Investments by institutions in real estate rose by a fifth on year to $4.9 billion in calendar 2022 led by alternate assets and office assets, data from property consultant Colliers showed.

The property consultant, however, warned that there could be a postponement in funds deployment in the current year due to slowdown in major economies such as the United States and in Europe.

While the office segment got the lion’s share of the inflows last year at 41 per cent of the total, about 18 per cent was in alternate assets such as data centres and hospitals that are seen as emerging segments. Investments in alternate assets nearly doubled on year to just under $1 billion.

“The growth of alternate sectors is led by investors looking to diversify their portfolio, given steady returns in some traditional asset classes,” Colliers said.

Data centres are becoming big business in India, driven by government initiatives on data localisation, more cloud services offerings by companies and the explosion of content online. While incumbents such as Amazon Web Services and Google Cloud are rapidly scaling up in India, domestic entrants such as the Ambanis and Adanis have also committed substantial investments into the segment.

A breakdown

Of the total amount flowing into alternate assets, data centres accounted for over half, followed by others such as holiday homes, hospitals and life sciences.

The office segment, which is a perennial favourite with foreign private equity giants such as Blackstone and Brookfield, saw institutional inflows rise 50 per cent to nearly $2 billion, led by large deals.
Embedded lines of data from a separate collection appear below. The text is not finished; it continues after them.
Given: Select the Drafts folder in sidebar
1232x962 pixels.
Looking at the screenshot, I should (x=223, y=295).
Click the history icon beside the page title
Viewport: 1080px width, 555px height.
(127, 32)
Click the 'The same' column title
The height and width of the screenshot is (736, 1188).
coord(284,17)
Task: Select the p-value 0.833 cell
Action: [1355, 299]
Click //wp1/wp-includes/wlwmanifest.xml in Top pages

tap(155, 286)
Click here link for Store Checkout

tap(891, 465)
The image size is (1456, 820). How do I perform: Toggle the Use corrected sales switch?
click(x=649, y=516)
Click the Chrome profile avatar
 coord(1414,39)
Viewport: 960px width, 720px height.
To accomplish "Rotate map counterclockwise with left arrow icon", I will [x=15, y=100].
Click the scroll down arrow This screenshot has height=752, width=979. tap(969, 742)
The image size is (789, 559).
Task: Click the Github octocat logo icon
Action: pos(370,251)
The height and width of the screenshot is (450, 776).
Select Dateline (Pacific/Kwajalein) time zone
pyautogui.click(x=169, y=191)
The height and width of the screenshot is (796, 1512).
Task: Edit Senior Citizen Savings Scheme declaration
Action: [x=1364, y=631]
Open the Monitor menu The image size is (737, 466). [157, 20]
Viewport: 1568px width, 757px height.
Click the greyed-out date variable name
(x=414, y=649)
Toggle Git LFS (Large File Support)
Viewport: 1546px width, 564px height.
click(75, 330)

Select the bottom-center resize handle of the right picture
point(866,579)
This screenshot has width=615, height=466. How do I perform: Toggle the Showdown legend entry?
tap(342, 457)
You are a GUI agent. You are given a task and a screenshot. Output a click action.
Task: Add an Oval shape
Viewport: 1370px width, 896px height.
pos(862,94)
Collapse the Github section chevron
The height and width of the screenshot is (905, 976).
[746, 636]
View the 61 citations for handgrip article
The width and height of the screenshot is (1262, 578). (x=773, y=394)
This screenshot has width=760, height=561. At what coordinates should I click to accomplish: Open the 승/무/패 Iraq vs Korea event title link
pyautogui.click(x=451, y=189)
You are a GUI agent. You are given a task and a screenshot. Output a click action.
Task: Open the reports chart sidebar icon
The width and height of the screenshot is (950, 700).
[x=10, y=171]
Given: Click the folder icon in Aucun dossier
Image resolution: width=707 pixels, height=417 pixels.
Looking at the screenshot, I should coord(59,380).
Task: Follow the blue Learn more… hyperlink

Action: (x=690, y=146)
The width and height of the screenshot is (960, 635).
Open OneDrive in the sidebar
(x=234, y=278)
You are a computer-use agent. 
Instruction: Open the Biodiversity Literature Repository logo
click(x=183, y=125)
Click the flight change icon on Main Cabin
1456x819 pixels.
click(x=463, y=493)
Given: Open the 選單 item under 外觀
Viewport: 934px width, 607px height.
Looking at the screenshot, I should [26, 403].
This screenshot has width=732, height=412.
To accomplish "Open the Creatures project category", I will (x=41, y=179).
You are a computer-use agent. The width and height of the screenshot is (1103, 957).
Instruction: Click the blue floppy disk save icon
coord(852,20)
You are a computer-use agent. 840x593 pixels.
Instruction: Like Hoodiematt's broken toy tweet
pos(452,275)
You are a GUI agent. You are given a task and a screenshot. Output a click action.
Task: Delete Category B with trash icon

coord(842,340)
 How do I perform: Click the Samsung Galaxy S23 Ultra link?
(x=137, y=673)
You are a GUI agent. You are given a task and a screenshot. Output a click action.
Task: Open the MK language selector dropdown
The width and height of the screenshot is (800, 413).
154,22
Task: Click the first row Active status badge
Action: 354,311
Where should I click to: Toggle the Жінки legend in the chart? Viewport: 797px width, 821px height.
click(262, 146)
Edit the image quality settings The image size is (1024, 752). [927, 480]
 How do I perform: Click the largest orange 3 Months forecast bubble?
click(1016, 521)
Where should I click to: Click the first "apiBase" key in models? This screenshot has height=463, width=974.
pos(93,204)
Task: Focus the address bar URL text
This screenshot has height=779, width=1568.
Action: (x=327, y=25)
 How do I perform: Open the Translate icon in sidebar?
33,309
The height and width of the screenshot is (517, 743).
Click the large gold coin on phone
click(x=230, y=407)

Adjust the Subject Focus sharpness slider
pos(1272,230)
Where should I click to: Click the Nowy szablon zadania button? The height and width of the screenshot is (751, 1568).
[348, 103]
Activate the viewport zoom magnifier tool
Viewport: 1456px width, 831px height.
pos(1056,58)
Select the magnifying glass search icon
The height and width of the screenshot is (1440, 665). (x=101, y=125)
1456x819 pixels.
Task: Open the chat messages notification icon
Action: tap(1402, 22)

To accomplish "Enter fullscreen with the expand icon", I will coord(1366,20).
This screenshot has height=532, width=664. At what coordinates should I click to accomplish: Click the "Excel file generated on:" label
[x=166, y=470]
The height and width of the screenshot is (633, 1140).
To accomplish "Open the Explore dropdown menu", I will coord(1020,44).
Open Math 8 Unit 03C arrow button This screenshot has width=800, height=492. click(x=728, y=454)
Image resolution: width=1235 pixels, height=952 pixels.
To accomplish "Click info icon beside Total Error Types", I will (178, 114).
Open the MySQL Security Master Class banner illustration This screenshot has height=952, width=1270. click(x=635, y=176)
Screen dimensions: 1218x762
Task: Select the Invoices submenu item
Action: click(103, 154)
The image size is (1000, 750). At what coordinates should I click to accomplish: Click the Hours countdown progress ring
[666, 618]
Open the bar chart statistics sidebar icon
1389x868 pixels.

Colliers said that investors are looking at building a portfolio that can bundle up as real estate investment trusts, while the greenfield and ready-to-move assets are also seeing traction.

“Majority of the deals in the office sector were driven by global investors, who are looking at income-yielding assets,” Colliers said.

Inflows into the warehousing and residential segments, however, saw a dip in the year, though there were some large transactions in these segments.

Colliers said that investments in the real estate sector is likely to grow due to the ‘structural change in demand for capital.’

“Performance credit, special situations, portfolio acquisitions, asset reconstruction, and related structures have been growing and are likely to attract more investments,” said Piyush Gupta, Managing Director, Capital Markets and Investment Services, Colliers India.